Son leitmotiv : la respiration
Lorsqu’il parlait de respiration il fallait entendre le mot KI, c’était la traduction qu’il avait choisie pour exprimer ce « non-concept » qui est si commun, et si compréhensible de manière immédiate au Japon, mais si difficile à saisir en Occident. Il expliquait qu’on pouvait réaliser l’unité primordiale lorsqu’on unit sa respiration avec son ou ses partenaires. La respiration devient le support physique, l’acte concret qui permet de s’unifier avec les autres. Elle agit physiquement comme une sorte de contrainte douce sur le corps des partenaires. Nous connaissons tous ce dont je parle, ce n’est absolument pas mystérieux. Il y a des personnes qui sont capables de rendre les autres mal à l’aise, d’autres qui savent s’imposer, imposer leur respiration, laissant parfois leur correspondant dans l’incapacité de prononcer une parole.
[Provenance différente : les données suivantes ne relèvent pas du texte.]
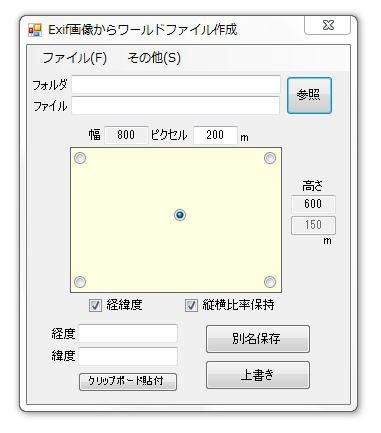The height and width of the screenshot is (433, 381).
Task: Open the ファイル(F) menu
Action: coord(74,58)
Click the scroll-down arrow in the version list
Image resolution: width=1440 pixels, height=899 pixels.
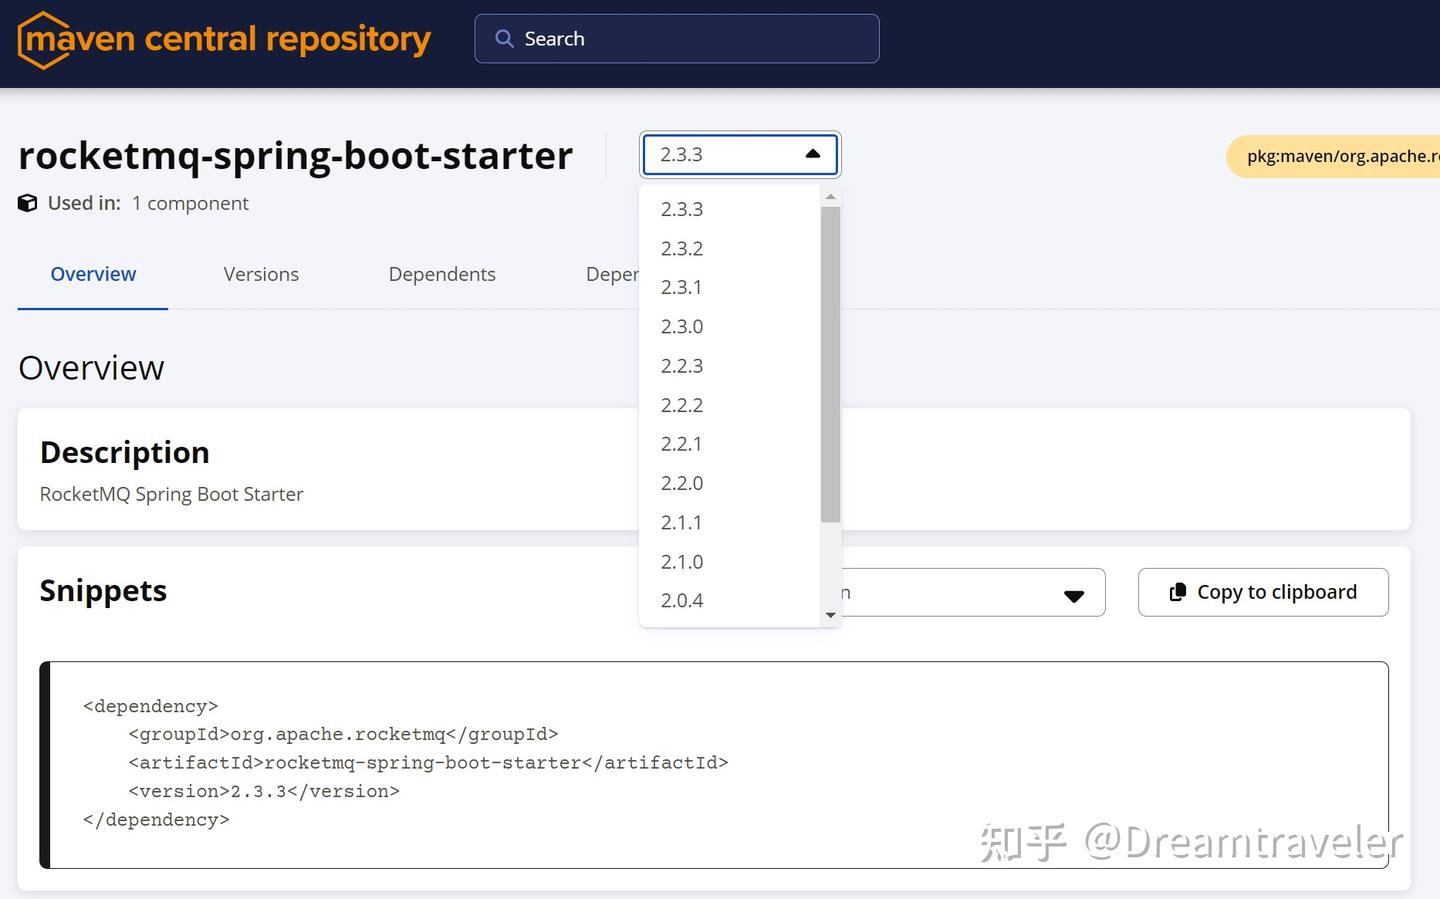pos(831,615)
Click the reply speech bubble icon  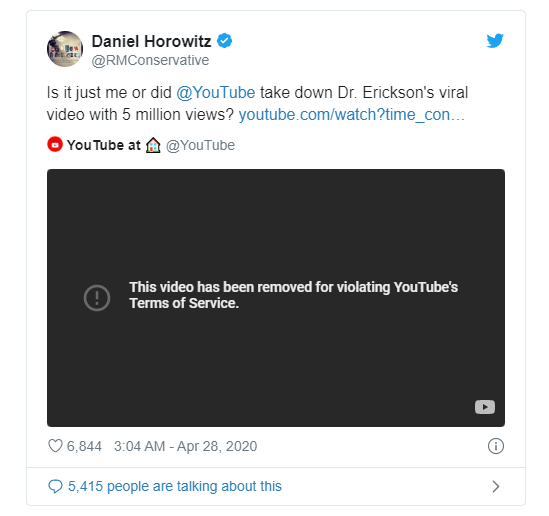[55, 486]
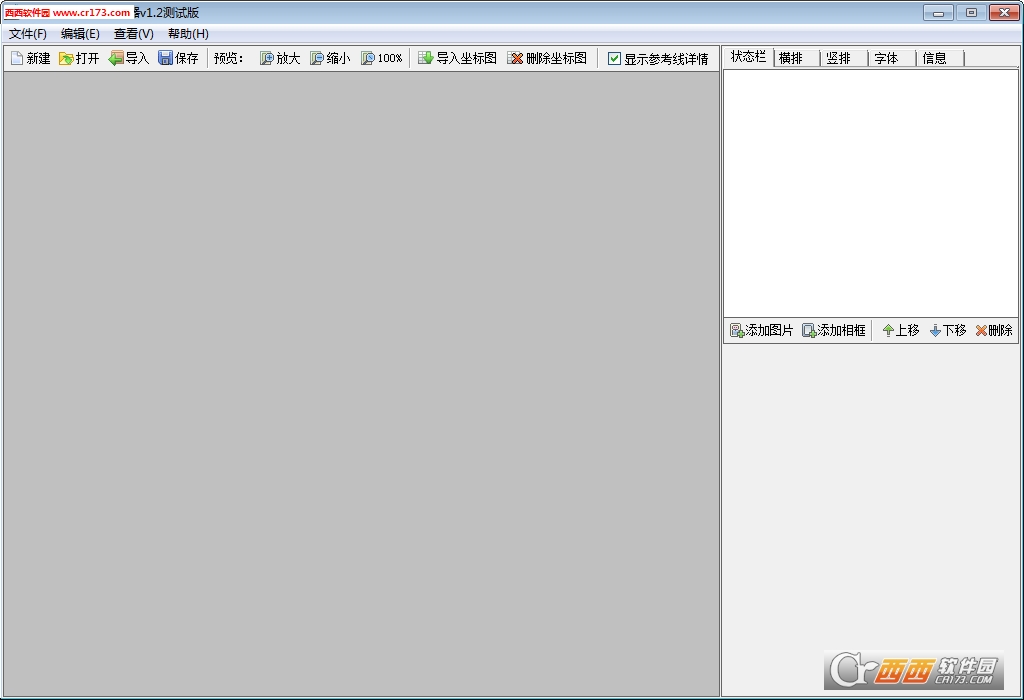Click 添加相框 add frame button

point(833,330)
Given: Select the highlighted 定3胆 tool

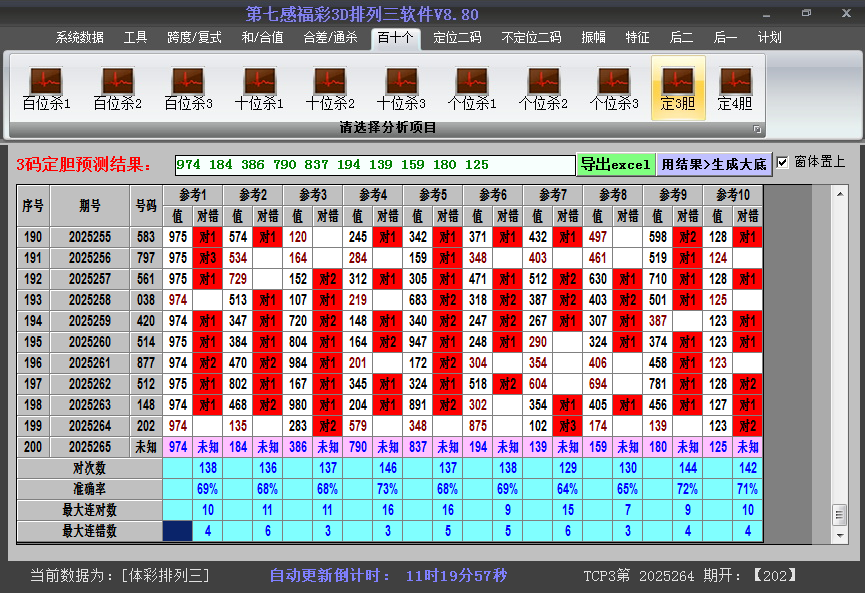Looking at the screenshot, I should tap(678, 85).
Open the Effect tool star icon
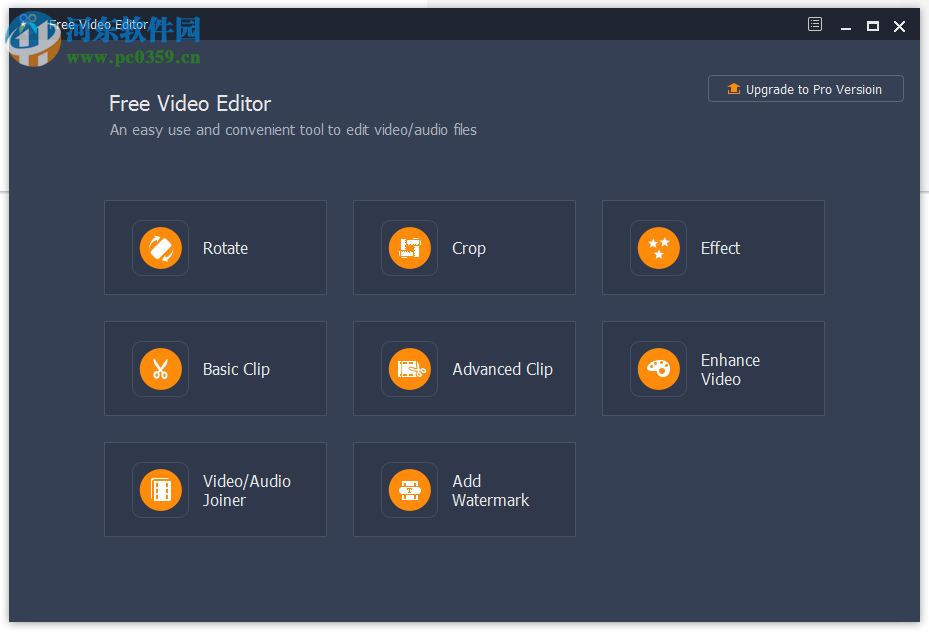 click(x=658, y=247)
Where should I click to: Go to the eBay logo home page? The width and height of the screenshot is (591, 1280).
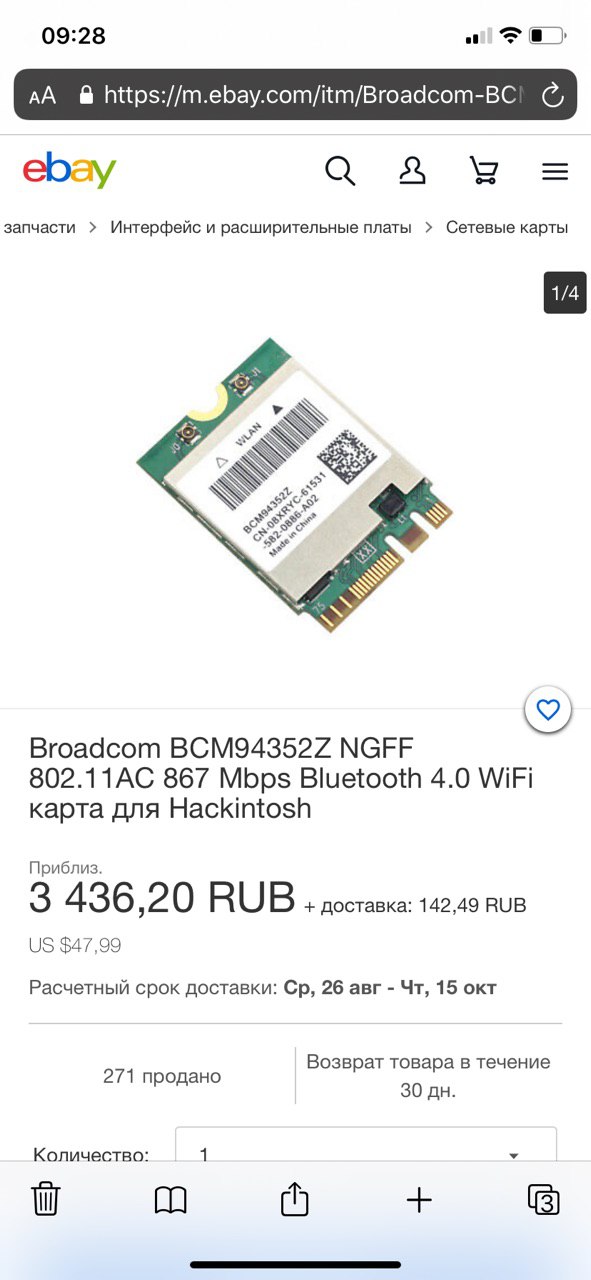click(69, 170)
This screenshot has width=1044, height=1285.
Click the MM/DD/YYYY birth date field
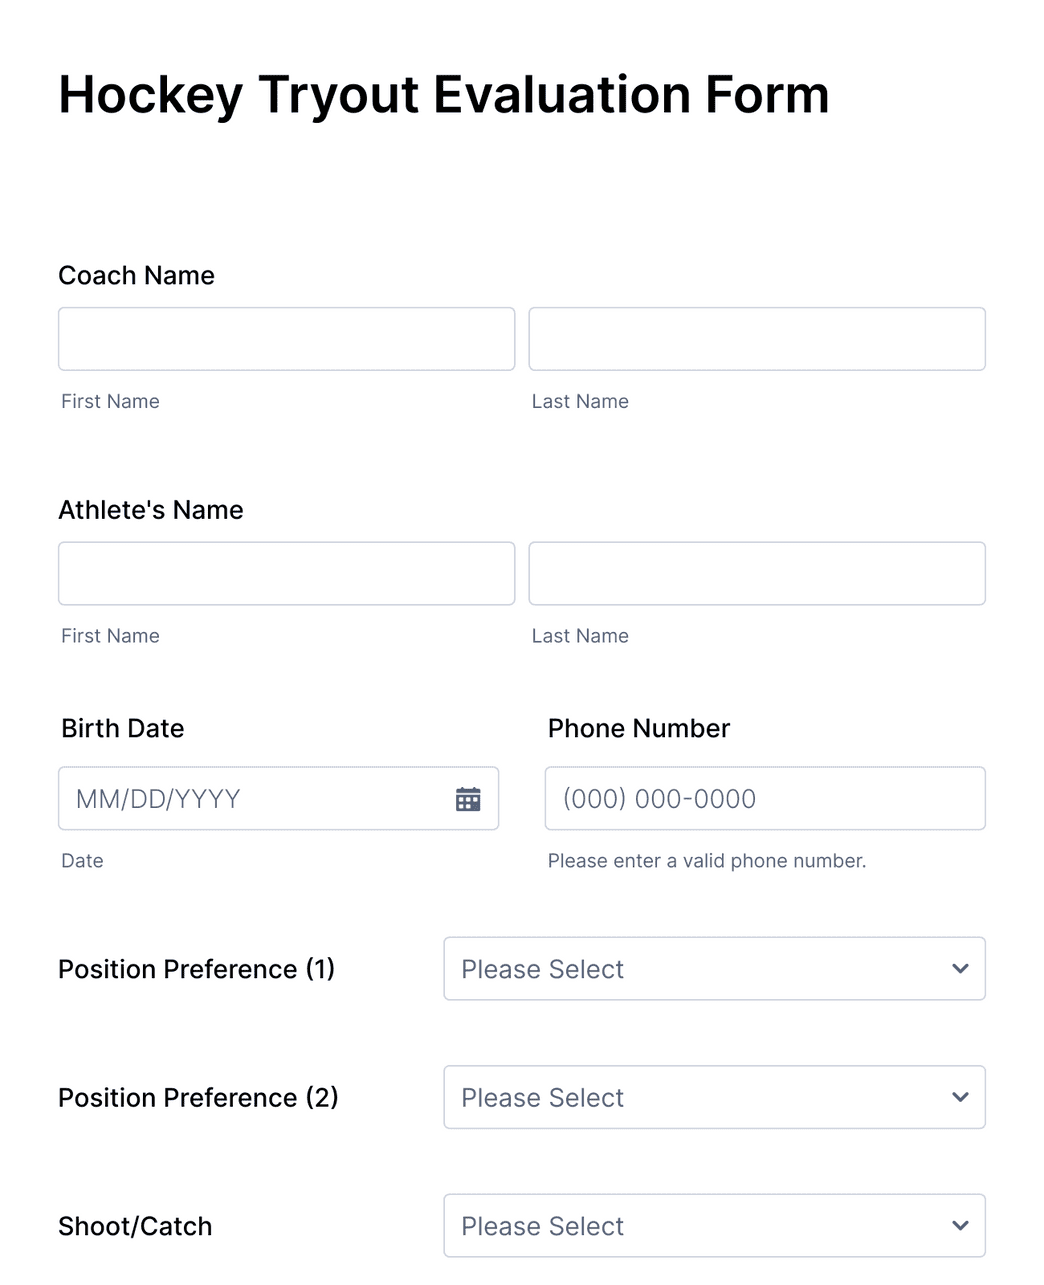click(250, 798)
Dans les arts martiaux, et c’est particulièrement visible dans l’art du sabre, il s’agit de désynchroniser le souffle de manière à surprendre l’adversaire, à le déstabiliser. Le moment crucial dans bon nombre de cas étant celui où le début de l’inspiration de celui qui fait face correspond à la fin de l’inspiration de l’autre, autrement dit au début de son expiration. On frappe pendant cet intervalle entre expire et inspire. Ce moment que l’on appelle »l’intermission respiratoire » est le moment idéal pour déployer sa force physique dans un combat, et vaincre l’adversaire. Il en va tout autrement en Aïkido où ce même instant permet d’entrer dans le souffle du partenaire, dans cette voie qu’est la voie de l’harmonie, où il s’agit d’unifier les souffles, d’arriver à un souffle commun.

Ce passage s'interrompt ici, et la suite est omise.